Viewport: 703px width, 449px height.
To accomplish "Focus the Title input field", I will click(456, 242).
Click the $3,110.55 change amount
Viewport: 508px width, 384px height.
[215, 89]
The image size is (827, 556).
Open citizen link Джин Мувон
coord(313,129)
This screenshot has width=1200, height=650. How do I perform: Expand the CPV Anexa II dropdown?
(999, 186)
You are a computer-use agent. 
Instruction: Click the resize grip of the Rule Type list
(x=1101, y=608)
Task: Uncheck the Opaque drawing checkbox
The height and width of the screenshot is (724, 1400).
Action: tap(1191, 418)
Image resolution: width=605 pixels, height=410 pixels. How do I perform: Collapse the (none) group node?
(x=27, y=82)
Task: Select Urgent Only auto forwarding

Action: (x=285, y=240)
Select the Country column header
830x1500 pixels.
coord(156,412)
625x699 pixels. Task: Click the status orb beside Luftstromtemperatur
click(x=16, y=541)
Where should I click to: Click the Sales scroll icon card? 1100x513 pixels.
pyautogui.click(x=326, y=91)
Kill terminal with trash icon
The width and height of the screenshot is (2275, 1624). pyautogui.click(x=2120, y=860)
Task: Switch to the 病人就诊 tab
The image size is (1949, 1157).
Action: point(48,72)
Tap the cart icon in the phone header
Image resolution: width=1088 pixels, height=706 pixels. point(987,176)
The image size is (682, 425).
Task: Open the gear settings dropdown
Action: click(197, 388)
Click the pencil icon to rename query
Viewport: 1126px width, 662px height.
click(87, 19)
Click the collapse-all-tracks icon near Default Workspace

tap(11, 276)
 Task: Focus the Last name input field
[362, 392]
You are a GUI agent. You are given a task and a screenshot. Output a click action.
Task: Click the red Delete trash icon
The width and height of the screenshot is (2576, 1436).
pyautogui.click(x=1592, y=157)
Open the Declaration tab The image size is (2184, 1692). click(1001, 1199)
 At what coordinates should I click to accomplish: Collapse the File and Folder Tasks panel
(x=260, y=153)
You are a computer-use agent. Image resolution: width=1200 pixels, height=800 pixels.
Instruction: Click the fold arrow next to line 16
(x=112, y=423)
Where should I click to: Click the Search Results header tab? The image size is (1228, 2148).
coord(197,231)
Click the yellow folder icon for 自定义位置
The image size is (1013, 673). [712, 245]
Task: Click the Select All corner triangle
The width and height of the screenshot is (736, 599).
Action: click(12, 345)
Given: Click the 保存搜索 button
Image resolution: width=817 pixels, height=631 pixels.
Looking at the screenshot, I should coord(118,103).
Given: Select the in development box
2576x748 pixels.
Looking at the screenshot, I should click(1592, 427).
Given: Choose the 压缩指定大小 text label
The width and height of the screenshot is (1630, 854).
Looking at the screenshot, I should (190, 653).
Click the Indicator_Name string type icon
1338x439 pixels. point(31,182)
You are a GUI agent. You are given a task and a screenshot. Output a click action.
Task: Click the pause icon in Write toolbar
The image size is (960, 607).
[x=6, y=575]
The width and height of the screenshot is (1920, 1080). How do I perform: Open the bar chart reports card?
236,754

WHAT THE EXERCISE ASKS |
Please copy all of the data above word for word, keeping every line in its original order.

WRITTEN RESPONSE |
Viewport: 703px width, 449px height.
To accomplish "Focus the Title input field", I will click(456, 242).
Click the $3,110.55 change amount
Viewport: 508px width, 384px height.
[215, 89]
The image size is (827, 556).
Open citizen link Джин Мувон
coord(313,129)
This screenshot has width=1200, height=650. How do I perform: Expand the CPV Anexa II dropdown?
(999, 186)
You are a computer-use agent. 
Instruction: Click the resize grip of the Rule Type list
(x=1101, y=608)
Task: Uncheck the Opaque drawing checkbox
The height and width of the screenshot is (724, 1400).
Action: tap(1191, 418)
Image resolution: width=605 pixels, height=410 pixels. How do I perform: Collapse the (none) group node?
(x=27, y=82)
Task: Select Urgent Only auto forwarding

Action: (x=285, y=240)
Select the Country column header
830x1500 pixels.
coord(156,412)
625x699 pixels. Task: Click the status orb beside Luftstromtemperatur
click(x=16, y=541)
Where should I click to: Click the Sales scroll icon card? 1100x513 pixels.
pyautogui.click(x=326, y=91)
Kill terminal with trash icon
The width and height of the screenshot is (2275, 1624). pyautogui.click(x=2120, y=860)
Task: Switch to the 病人就诊 tab
The image size is (1949, 1157).
Action: point(48,72)
Tap the cart icon in the phone header
Image resolution: width=1088 pixels, height=706 pixels. point(987,176)
The image size is (682, 425).
Task: Open the gear settings dropdown
Action: click(197, 388)
Click the pencil icon to rename query
Viewport: 1126px width, 662px height.
click(87, 19)
Click the collapse-all-tracks icon near Default Workspace

tap(11, 276)
 Task: Focus the Last name input field
[362, 392]
You are a GUI agent. You are given a task and a screenshot. Output a click action.
Task: Click the red Delete trash icon
The width and height of the screenshot is (2576, 1436).
pyautogui.click(x=1592, y=157)
Open the Declaration tab The image size is (2184, 1692). click(1001, 1199)
 At what coordinates should I click to accomplish: Collapse the File and Folder Tasks panel
(x=260, y=153)
You are a computer-use agent. Image resolution: width=1200 pixels, height=800 pixels.
Instruction: Click the fold arrow next to line 16
(x=112, y=423)
Where should I click to: Click the Search Results header tab? The image size is (1228, 2148).
coord(197,231)
Click the yellow folder icon for 自定义位置
The image size is (1013, 673). [712, 245]
Task: Click the Select All corner triangle
The width and height of the screenshot is (736, 599).
Action: click(12, 345)
Given: Click the 保存搜索 button
Image resolution: width=817 pixels, height=631 pixels.
Looking at the screenshot, I should coord(118,103).
Given: Select the in development box
2576x748 pixels.
Looking at the screenshot, I should click(1592, 427).
Given: Choose the 压缩指定大小 text label
The width and height of the screenshot is (1630, 854).
Looking at the screenshot, I should (190, 653).
Click the Indicator_Name string type icon
1338x439 pixels. point(31,182)
You are a GUI agent. You are given a task and a screenshot. Output a click action.
Task: Click the pause icon in Write toolbar
The image size is (960, 607).
[x=6, y=575]
The width and height of the screenshot is (1920, 1080). How do I perform: Open the bar chart reports card?
236,754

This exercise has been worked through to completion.